Interestingly, SLE-associated rashes improved in six out of eight of the affected patients (completely in four patients, partially in two). Selena-SLEDAI scores were calculated at entry, on the last day of cycles 4, 6 and 9 and at each follow-up visit. The overall scores decreased from a mean of 16.9 (12 to 32; n = 20) at screening to 12.9 (4 to 21; n = 20), 13.7 (4 to 22; n = 15) and 11.7 (6 to 21; n = 12) at the end of cycles 4, 6 or 9, respectively (again, due to the high variability and the low number of patients in this trial this did not reach statistical significance). In the 12 patients who were treated through all nine cycles, Selena-SLEDAI score decreased from 17.6 at entry to 11.7 at the end of cycle 9. The most frequent parameters scoring for the Selena-SLEDAI at the end of the study were low complements, positive dsDNA Ab titers, pyuria, hematuria, rash and arthritis, The response was maintained: at follow-up visits 1, 2 and 3, the average scores were 11.7 (n = 16), 12.2 (15) and 12.0 (13), respectively.
Steroid dosage, an indirect measure of treatment efficacy, could be decreased throughout the cycles as shown in Figure . The number of days on which the predniso(lo)ne dose was lower than 7.5 mg/day increased continuously with treatment cycle, from an average of 2.8 days during cycle 1 to 18 days during cycle 9. Complement C3 (screening: 0.70 +/- 0.23 g/L, cycle 9: 0.76 +/- 0.25 g/L) and C4 (screening: 0.08 +/- 0.05 g/L, cycle 9: 0.15 +/- 0.20 g/L) concentrations tended to increase, C-reactive protein (CRP) (screening: 4.59 +/- 6.88 g/L; cycle 9: 2.58 +/- 3.21 g/L) and dsDNA antibody levels decreased (screening: 287.6 +/- 277 U/ml, cycle 9: 160.15 +/- 134 U/ml) (P > 0.05 for CRP and dsDNA Ab titers).

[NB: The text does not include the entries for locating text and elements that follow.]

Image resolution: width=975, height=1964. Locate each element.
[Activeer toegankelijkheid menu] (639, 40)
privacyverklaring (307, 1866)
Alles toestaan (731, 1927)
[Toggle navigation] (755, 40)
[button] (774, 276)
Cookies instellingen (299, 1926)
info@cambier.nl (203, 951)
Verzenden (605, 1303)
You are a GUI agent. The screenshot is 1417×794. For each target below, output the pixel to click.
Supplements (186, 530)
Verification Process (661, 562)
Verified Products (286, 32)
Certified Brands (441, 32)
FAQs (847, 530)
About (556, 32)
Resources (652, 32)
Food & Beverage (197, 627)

In the follow-up period after DSG therapy, two patients (both TF during DSG therapy) received CYC and four patients received MMF (two patients with CR during DSG therapy for maintenance, two patients with TF despite DSG therapy for induction therapy); data on three of those patients are available and indicate stable disease. Five patients were treated with rituximab (1 CR, 1 PR, 3 TF during DSG therapy); one of those patients still flared and three patients experienced a complete response. Five patients were treated with AZA and another with Cyclosporine A (CSA) (for maintenance therapy; all PR or CR with DSG therapy).